Whenever I have homesickness, I go to the nearest library and borrow some Nordic crime fiction. I read Stieg Larsson, Lars Kepler, Jussi Adler-Olsen, James Thompson, Arnaldur Indriðason, Jo Nesbo and whoever has Scandinavian sounding name. Then I read them in the sun and miss the cold and dark winter.
Because the phenomenon has been so close to me (geographically), I have been thinking lots about these writers and identified five key success factors:
1. Success feeds even more success
Typical Finnish way is to think that the success is a zero-sum game. If someone wins, other people will lose. That is not the case. Success feeds success. After the phenomenal sales of “The Girl With The Dragon Tattoo”, the appetite for even more Scandinavian crime novels has been infinite. The halo effect has gone also beyond Scandinavia and it is now actually easy to find detective novels also from Finland and Iceland around the world. People think in clusters and now it is definitely advantage if you happen to come from cold northern country and write detective novels (with preferably semi-alcoholic main character). The appeal has also expanded to TV-series as well, with US-versions from The Killing and The Bridge. Movie adaption of “The Girl With Dragon Tattoo” was a success and I cannot wait the “Snowman”-movie whether it will be done or not by Martin Scorsese.
2. Success does not come out of nothing
All the Nordic countries have strong roots in detective novels and especially Finland has one of the finest curated detective novel series (Sapo). Although “Girl With Dragon Tattoo” opened the flood gates, it would have not been possible without the pioneer work of Henning Mankell & Håkan Nesser, to name a few. And funnily enough, also they are currently witnessing surge in their popularity.
3. Turn your weaknesses to strengths
Especially during this time of year, all the Nordic countries might be depressing places. It is dark and although they really do not have that much of problems, those few problems are visible. Drunks are on the streets and it is quite unlikely that you have not witnessed some violent outburst. Whereas other countries sweep the problems under the carpet, part of the social-democratic ethos is that society should take care of everyone. When it fails, the visible problems serve as constant reminders for everyone about the failures of individuals and the whole collective who has left them down.
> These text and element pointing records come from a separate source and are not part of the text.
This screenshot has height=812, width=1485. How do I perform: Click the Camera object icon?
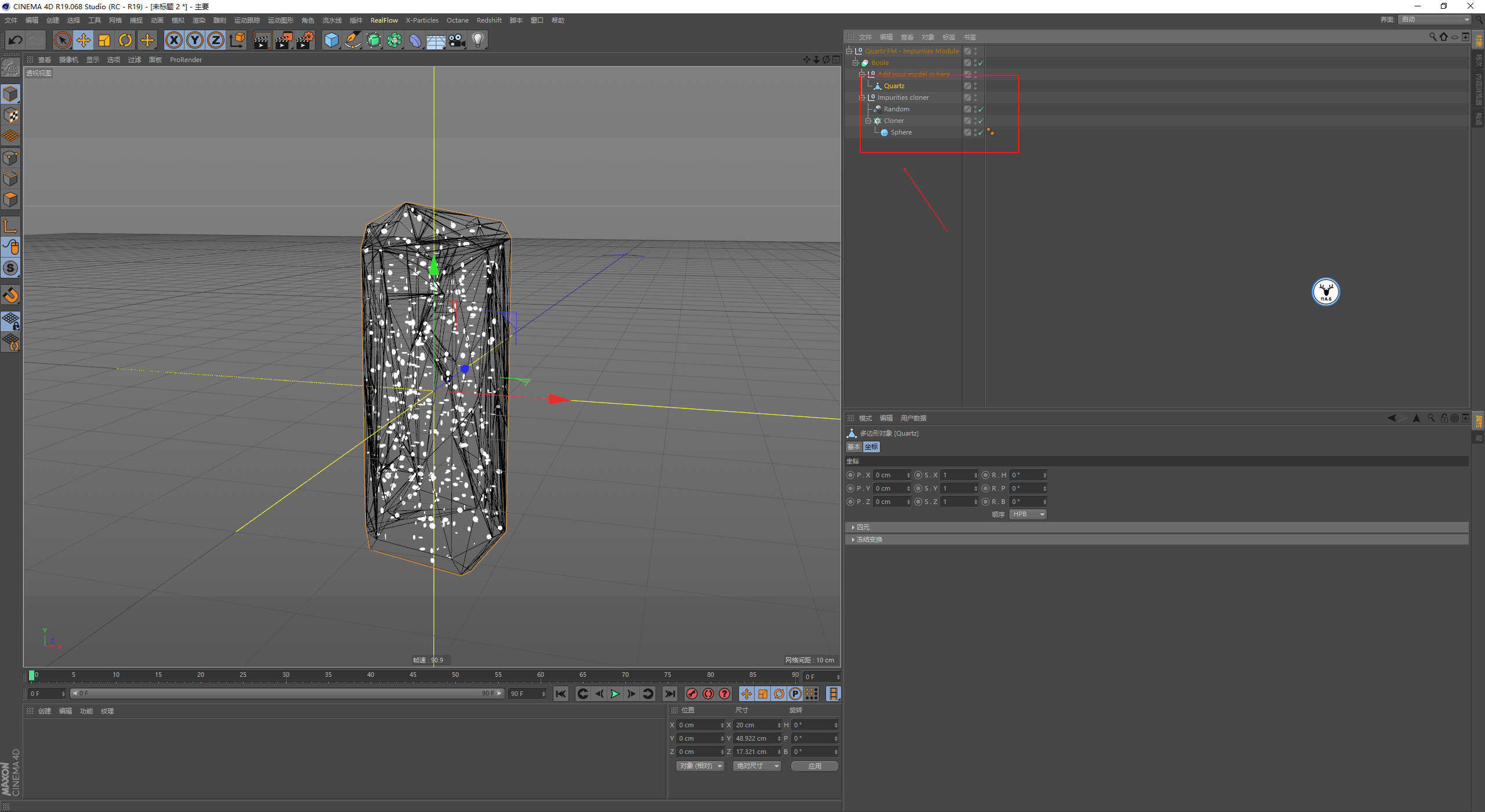[x=457, y=40]
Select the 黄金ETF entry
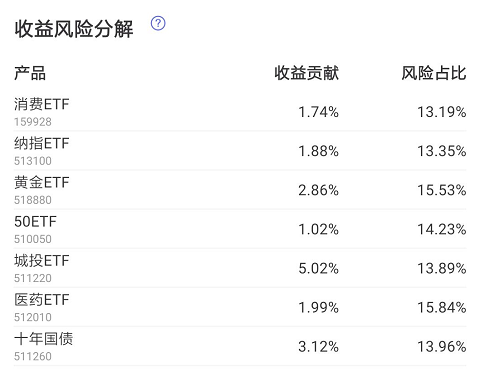The height and width of the screenshot is (379, 483). click(x=240, y=190)
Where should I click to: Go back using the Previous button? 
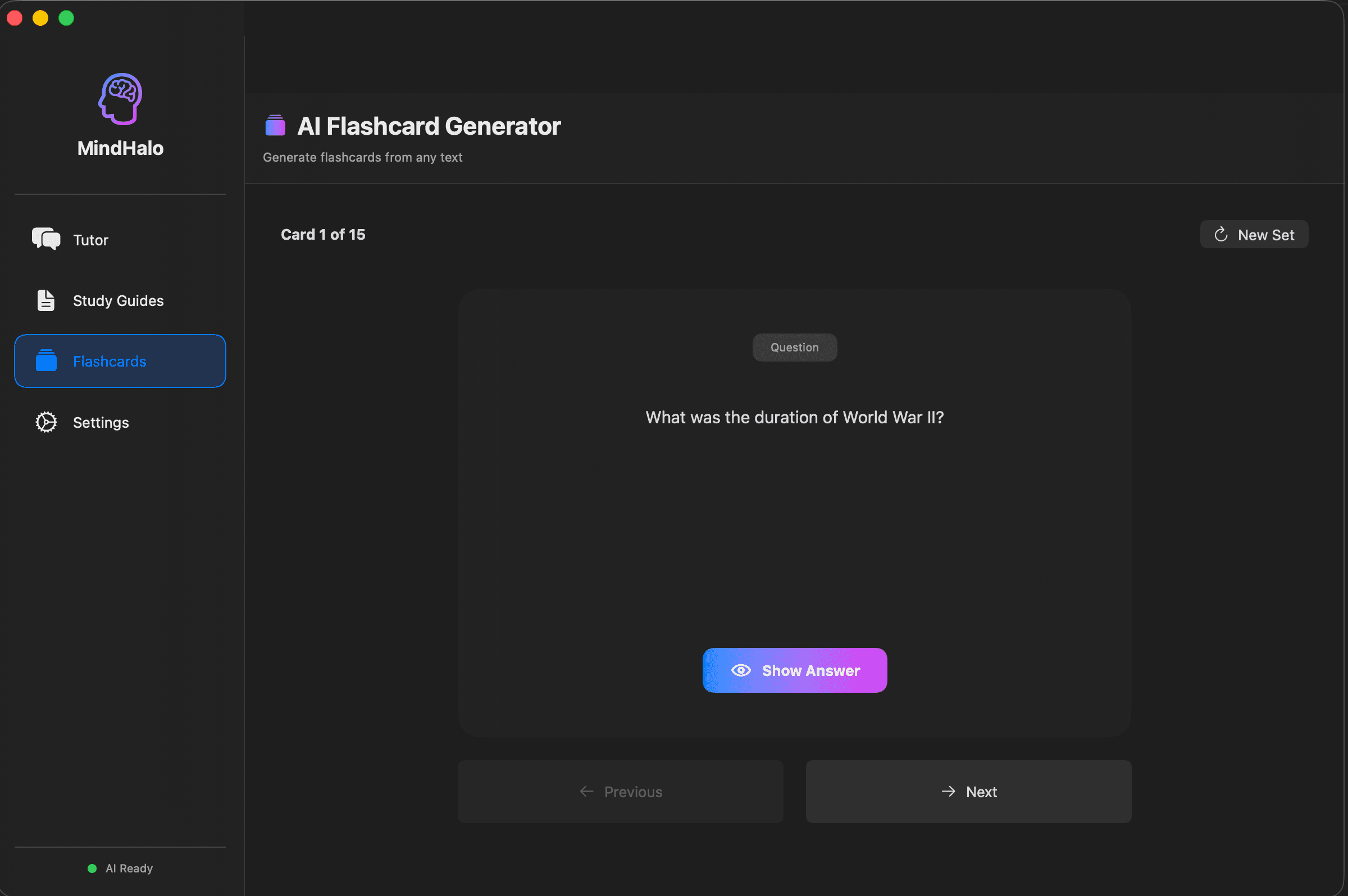tap(620, 792)
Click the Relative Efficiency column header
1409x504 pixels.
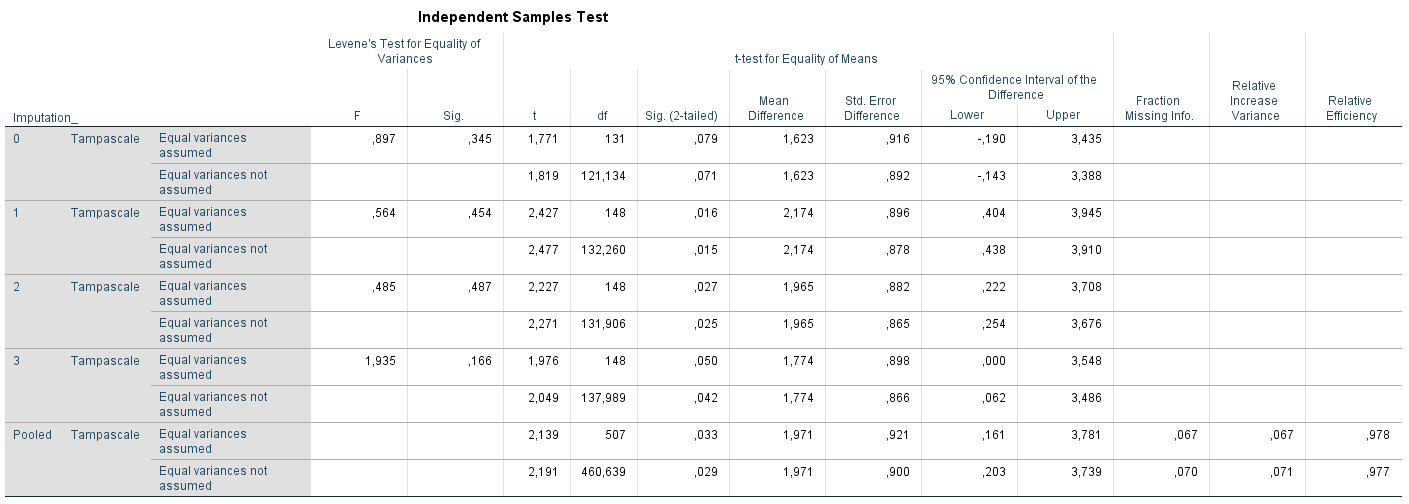(1349, 108)
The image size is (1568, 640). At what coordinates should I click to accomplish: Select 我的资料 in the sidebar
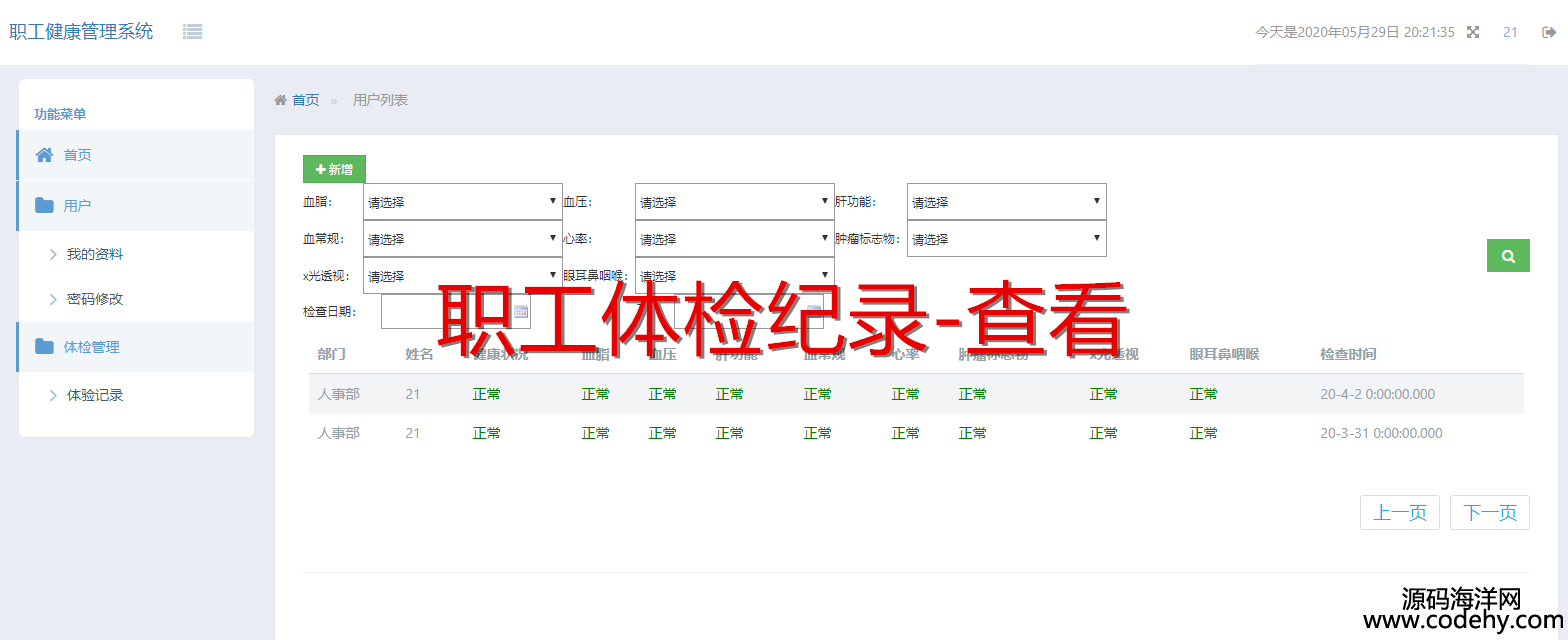click(95, 255)
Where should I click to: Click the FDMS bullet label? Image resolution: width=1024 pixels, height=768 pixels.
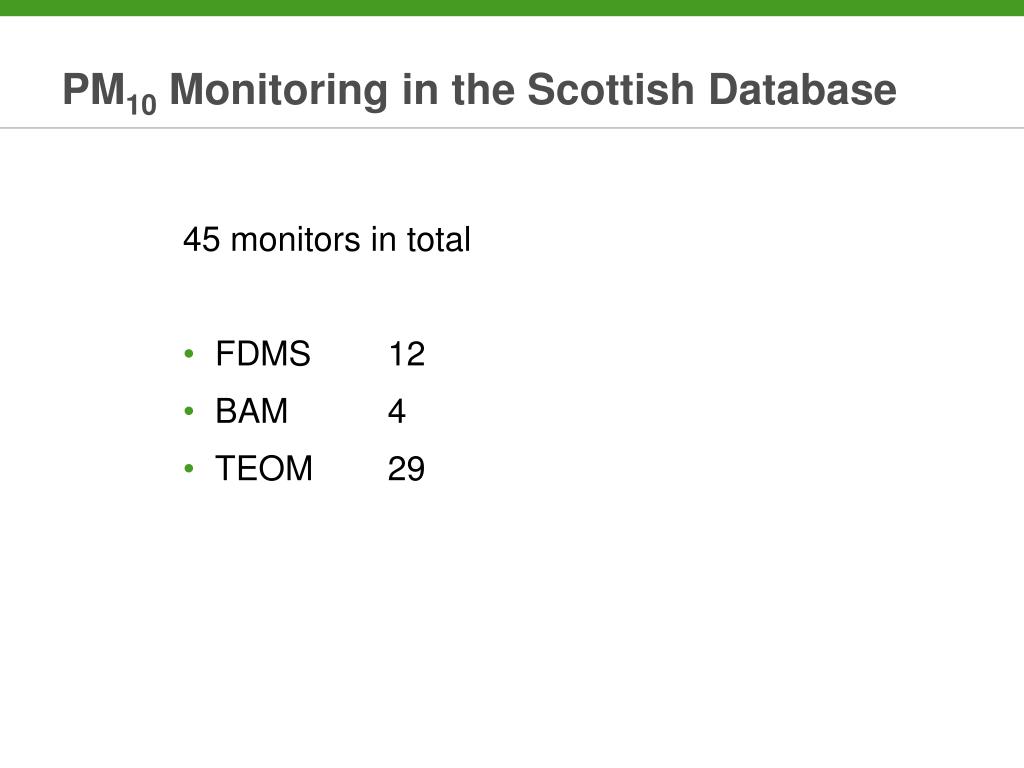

Although there have not really been serial killers in Nordic countries (only handful based on Wikipedia), the Nordic Noir writers excel in those dark narratives of twisted killers and mixing it up with cultural peculiarities. Big part of the appeal of the Nordic Noir novels is the faulty detective heroes. They struggle with their own personal demons, whether it is booze, drugs, women or short temper. Most of the times, it is combination of all these.
4. You do not need to compromise
Twenty years ago it would have been totally unheard of that there is bestseller with a main character called Joona Linna who is operating in Stockholm. You would have been forced to try to do something more universal and write agent stories spanning different continents. When you write about something you know, you write with real feeling and express your true emotions. Audience identifies with that reality everywhere. That is more universal than your protagonist jetsetting around the globe, driving latest cars and having the latest gadgets. No offense, 007.
5. Remember your local roots, but think global
Digital revolution has helped these writers to expand their reach and connect with their audience. First thing I did when I found “The Healer” by Antti Tuomainen in Singaporean library, I immediately went to like his Facebook-page to show the support. Digital tools enable these authors to connect and reach people, which would have been almost difficult before.
For those new to the genre, I recommend especially Harry Hole –series from Jo Nesbo. Books are packed with really thrilling plots, starring the half-man half-amazing, who fixes his gun-blasted jaw with duct-tape and carries on. That is how you roll in Oslo.